Fazit: Auch wenn zwischen dem TBL-framework und dem Storyline Approach eindeutige Bezüge erkennbar sind, muss hervorgehoben werden, dass das Rahmenkonzept nach Willis vergleichsweise starr wirkt. Bei Storyline-Projekten, die den beschriebenen Kreislauf im Prinzip sogar mehrmals durchlaufen, ist der Rahmen nicht derart streng strukturiert, sondern wirkt flexibler und eher prozessorientiert. Entsprechend muss der language focus auch nicht zwangsläufig erst am Ende erfolgen, sondern wird sinnvollerweise stets dann relevant, wenn die Lernenden – im Sinne der gewünschten language awareness – sprachbezogene Fragen oder Unsicherheiten äußern, die sie an der weiteren Aufgabenbearbeitung behindern. Spracharbeit wird somit immer dann integriert, wenn sie notwendig und sinnvoll erscheint: Bei der Aktivierung und dem gemeinsamen Sammeln von relevanten Redemitteln in Form der wordbanks kann sie dem Aufgabenzyklus vorangestellt sein und im Falle des Nachschlagens oder Erfragens von individuell benötigten Wörtern kann sie die Aufgabenbearbeitung auch begleiten. Konkrete Beispiele werden in Teil B vorgestellt.

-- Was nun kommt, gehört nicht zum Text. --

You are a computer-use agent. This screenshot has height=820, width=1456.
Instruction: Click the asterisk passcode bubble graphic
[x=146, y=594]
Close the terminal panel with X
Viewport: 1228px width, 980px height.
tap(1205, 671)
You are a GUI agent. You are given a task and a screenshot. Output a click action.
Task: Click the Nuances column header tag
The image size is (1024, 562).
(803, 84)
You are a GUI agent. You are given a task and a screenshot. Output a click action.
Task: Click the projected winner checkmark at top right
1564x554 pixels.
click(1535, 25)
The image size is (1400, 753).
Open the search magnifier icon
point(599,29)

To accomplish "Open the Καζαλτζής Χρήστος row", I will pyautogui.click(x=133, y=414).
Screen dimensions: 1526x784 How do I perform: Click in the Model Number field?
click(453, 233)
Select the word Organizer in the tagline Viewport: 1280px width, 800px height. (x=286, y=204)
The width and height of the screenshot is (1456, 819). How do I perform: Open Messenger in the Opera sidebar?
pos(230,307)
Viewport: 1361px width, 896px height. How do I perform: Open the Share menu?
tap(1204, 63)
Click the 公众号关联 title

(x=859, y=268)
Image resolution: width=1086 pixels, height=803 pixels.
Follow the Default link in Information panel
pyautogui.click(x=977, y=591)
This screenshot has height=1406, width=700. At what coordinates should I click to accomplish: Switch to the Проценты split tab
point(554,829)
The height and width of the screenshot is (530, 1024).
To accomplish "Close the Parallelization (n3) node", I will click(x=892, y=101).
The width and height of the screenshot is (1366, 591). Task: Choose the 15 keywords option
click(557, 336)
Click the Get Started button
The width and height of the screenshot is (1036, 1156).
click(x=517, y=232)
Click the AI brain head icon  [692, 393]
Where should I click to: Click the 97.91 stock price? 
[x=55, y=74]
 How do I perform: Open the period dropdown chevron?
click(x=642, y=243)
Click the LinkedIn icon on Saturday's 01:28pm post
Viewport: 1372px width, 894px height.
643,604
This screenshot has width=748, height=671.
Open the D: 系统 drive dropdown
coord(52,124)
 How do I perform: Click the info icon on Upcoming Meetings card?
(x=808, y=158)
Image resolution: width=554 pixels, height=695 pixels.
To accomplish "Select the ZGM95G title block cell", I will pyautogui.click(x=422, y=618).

2.4.4 Zum Stand der Aufgabenforschung

Wie oben ausgeführt scheint der Task-based Approach seit geraumer Zeit ein Revival zu erleben, und die Aufgabenforschung zählt heute offensichtlich zu den Schwerpunkten innerhalb der Fremdsprachendidaktik bzw. der Fremdsprachenerwerbsforschung, auch wenn mittlerweile eine geradezu unüberschaubare Fülle an Konzepten von Aufgabenorientierung im Fremdsprachenunterricht existiert, „deren Systematisierung und begriffliche Abgrenzung nicht einfach ist“ (Schocker-von Ditfurth 2006, 228).1 Dies mag auch mit ein Grund dafür sein, warum das Konzept nicht nur (bedingungslosen) Zuspruch erfährt.2

Kritisiert wird nicht nur eine mangelnde terminologische, sondern auch eine fehlende inhaltliche Präzisierung des Konzepts3, wobei diese vielschichtige Offenheit häufig dazu führt, dass Missverständnisse entstehen und konträre Standpunkte vertreten werden. So beklagt Burwitz-Melzer (2006), dass die fachdidaktische Diskussion über TBL maßgeblich durch die Tatsache erschwert wird, „dass TBL eben kein auf lerntheoretischen Erkenntnissen oder Grundlagenforschung basierendes scharf umrissenes Konzept darstellt, sondern ein travelling concept, das von verschiedenen Disziplinen zur Beschreibung unterschiedlicher Sachverhalte benutzt worden ist oder benutzt wird“ (Ebd., 25). Dagegen behaupten Müller-Hartmann und Schocker-von Ditfurth (2004): “It seems that in recent years TBLL has become an important approach which allows psycho-linguistic and sociocultural approaches to language learning to find common ground“ (Ebd., 40). Dabei sprechen sie sich – auch in Anlehnung an Rod Ellis – ausdrücklich für eine Verbindung von psycholinguistischen und soziokulturellen4 Forschungsansätzen aus, „um der gesamten Komplexität des aufgabenorientierten Fremdsprachenunterrichts gerecht zu werden“ (Müller-Hartmann/Schocker-von Ditfurth 2005, 14).5 Somit wird deutlich, dass es sich hier um ein äußerst disparates Forschungsfeld handelt.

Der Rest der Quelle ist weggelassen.